И по сей день Михаил Борисович вызывает у меня симпатию как человек мужественный и твердый. И деятельность его после освобождения, связанная с Открытой Россией, очень нужна и полезна. Какие у него задачи и цели — это ко мне не имеет отношения, этого я не знаю. Но то, что он в некоторой степени противостоит существующему режиму, это факт. Каким бы он был, к примеру, правителем, если бы так судьба сложилась и он стал бы нашим президентом (допустим такую маловероятную версию), я не знаю. Во всяком случае, не таким агрессивным, не таким несгибаемым милитаристом, каким выглядит сегодняшний наш правитель.
— Гораздо более информированным — 10 лет не прошли даром.
— Не знаю. Я видела его только один раз в жизни, когда он вышел из заключения. И… он был очень еще голодный. Мы были в ресторане, и он говорил: «Так мяса все время хочется, я привык кашу с хлебом теперь есть». Понимаете, это десять лет, когда физиология меняется. У меня, как у внучки двух посаженных дедов, это не могло не найти отзвука.
— О переводе «Зеленого шатра» — нас приятно поразил уровень перевода.
— Мне все чехи, владеющие русским, говорят, что замечательный перевод. Я с Аленой Махониновой достаточно хорошо знакома, это семейство мне чрезвычайно приятно, они много лет жили в России и они очень хорошо понимают все подтексты и тонкости текста, потому что они действительно включены в московскую русскую жизнь. Хотя они другого поколения, но, в общем, все очень добросовестно и хорошо сделано.
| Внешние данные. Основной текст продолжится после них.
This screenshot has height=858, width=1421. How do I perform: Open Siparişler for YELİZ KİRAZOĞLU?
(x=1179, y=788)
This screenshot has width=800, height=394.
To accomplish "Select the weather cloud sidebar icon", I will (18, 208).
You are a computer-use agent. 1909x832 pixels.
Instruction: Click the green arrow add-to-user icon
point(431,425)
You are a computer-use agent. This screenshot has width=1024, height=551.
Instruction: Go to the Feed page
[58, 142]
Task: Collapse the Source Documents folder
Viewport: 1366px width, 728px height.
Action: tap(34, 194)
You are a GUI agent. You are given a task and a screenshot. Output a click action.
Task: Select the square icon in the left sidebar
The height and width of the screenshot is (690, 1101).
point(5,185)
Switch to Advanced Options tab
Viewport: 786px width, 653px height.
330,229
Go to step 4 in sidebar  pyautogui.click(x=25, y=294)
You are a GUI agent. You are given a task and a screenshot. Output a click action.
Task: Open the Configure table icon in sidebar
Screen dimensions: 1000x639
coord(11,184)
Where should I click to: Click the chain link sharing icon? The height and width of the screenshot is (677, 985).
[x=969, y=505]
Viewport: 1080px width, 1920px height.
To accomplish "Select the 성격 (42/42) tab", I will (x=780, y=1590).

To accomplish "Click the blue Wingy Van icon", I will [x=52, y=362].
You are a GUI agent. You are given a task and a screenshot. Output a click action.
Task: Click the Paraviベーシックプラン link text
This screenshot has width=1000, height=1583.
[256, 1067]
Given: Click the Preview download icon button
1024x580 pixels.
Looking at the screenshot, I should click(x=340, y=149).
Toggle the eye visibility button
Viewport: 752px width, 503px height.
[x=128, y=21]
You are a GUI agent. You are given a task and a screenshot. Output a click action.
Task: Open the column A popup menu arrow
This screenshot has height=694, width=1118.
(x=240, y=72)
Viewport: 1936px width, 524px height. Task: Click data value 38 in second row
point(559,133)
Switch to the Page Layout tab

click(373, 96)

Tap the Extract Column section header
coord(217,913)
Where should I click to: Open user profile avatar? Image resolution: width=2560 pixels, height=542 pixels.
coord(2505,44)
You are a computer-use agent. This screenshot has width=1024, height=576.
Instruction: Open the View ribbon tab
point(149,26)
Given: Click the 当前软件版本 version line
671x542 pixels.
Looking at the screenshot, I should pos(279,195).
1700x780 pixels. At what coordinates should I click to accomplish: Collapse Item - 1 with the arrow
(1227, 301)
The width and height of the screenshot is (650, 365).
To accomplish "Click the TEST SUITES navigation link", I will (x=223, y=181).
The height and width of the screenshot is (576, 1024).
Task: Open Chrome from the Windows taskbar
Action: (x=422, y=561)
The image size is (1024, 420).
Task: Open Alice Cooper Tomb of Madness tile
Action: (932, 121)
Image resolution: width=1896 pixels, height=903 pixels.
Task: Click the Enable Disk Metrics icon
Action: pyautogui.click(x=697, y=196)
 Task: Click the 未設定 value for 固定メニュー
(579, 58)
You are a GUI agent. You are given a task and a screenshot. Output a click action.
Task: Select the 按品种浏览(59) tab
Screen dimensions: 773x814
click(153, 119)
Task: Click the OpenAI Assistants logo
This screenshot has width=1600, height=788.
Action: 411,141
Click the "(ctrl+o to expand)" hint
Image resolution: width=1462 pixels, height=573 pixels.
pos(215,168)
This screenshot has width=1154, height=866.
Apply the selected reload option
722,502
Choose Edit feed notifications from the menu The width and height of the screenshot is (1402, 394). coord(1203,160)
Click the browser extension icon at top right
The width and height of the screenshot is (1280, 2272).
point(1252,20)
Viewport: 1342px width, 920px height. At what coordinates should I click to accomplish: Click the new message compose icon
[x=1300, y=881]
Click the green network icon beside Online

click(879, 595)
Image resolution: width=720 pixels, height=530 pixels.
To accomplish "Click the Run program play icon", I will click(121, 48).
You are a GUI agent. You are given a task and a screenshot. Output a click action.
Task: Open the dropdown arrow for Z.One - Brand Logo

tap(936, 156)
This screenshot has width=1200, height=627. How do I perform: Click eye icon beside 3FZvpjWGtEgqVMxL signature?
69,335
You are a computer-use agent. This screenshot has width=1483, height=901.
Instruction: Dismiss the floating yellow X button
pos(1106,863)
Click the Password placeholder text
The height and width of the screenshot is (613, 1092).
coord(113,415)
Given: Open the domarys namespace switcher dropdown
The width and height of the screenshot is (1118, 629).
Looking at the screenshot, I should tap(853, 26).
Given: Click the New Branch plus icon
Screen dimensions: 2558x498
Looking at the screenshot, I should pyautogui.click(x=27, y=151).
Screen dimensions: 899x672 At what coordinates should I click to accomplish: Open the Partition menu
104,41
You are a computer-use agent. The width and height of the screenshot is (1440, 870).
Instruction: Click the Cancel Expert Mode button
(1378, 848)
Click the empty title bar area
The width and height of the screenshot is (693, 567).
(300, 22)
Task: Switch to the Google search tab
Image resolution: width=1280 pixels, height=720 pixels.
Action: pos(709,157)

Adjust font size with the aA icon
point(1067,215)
Интересна сама география переводов. Моя первая книжка вышла на французском языке, по-русски она была издана через год. Это был 1993 год. Сначала меня напечатали в Западной Европе: Франция, Германия. Через некоторую паузу — в Восточной Европе, потом напечатала Прибалтика, там где-то была Япония, Корея, Турция — это не так интересно. Предпоследний перевод был украинский — тут я просто взлетела на небо от гордости. А самый последний, буквально в прошлом месяце — повесть «Сонечка» перевели (никогда в жизни не догадаетесь) на арабский язык. И тут я почувствовала себя просто награжденной, потому что это ровно то, чего бы мне хотелось. Это культурное пространство. Когда существует такое напряжение между странами, такие глубочайшие разногласия (религиозные, политические, национальные), то культурное пространство — единственное, которое может эту дырку залепить, которое может этот детант осуществить. Поэтому я была очень счастлива, когда мне сказали, что на арабском языке вышла книжка еврейского писателя, пишущего на русском. И именно это знак того, как работает культура. Кто-то работает на войну, на ухудшение отношений, раздувание ненависти, недоверия, вражды, а книжечка — тоненькая, маленькая книжечка — она, конечно, никак не может на этих весах сыграть какую-то существенную роль, но это гирька на другой чаше.
— Это красивый конец разговора. Спасибо! Приезжайте, вы желанный гость в Праге — и по-чешски, и по-русски.